▶ [Problem requirements]:
Every line in the data below that includes "accomplish" belongs in the answer, copied as it stands.

▶ [Data to examine]:
□ □ □

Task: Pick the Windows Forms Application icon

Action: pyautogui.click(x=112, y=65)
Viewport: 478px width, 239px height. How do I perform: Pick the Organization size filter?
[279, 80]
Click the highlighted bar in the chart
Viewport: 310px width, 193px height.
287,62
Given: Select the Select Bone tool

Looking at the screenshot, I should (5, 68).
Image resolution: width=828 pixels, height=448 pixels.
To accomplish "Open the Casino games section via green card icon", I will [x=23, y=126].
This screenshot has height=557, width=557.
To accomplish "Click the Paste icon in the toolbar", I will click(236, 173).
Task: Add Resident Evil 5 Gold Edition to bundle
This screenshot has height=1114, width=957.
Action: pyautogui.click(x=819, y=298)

□ □ □

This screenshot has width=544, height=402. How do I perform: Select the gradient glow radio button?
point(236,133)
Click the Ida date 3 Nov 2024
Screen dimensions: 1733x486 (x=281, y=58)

□ □ □

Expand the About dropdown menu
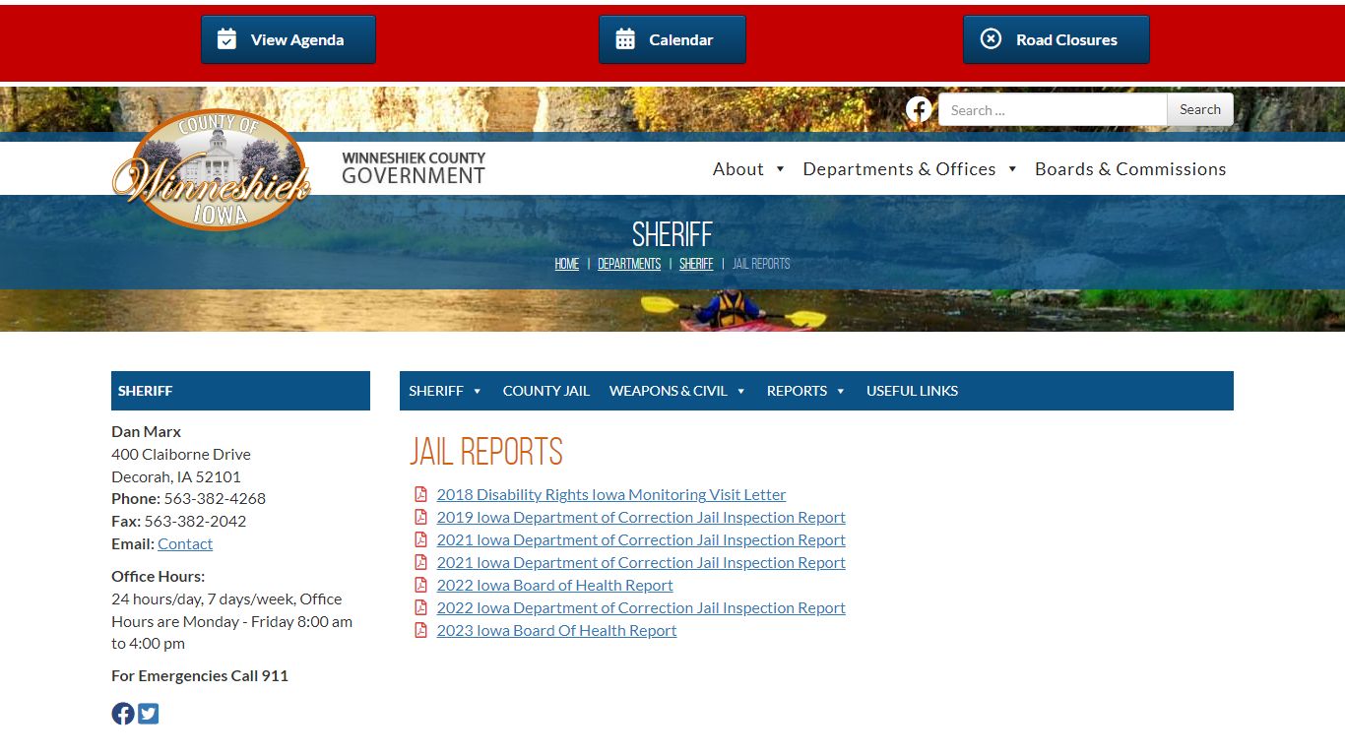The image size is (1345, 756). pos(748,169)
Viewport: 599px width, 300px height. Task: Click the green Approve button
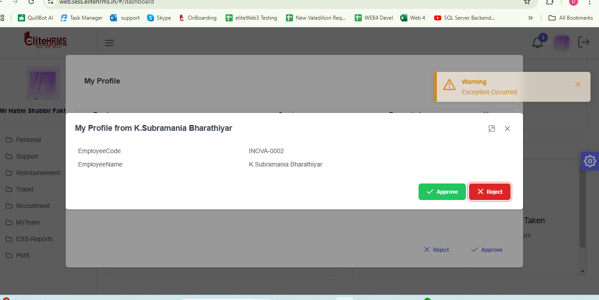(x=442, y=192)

□ □ □

▶ [Answer to the problem]:
To accomplish "Open the Casino games section via green card icon", I will [x=23, y=126].
To accomplish "Click the Paste icon in the toolbar", I will click(236, 173).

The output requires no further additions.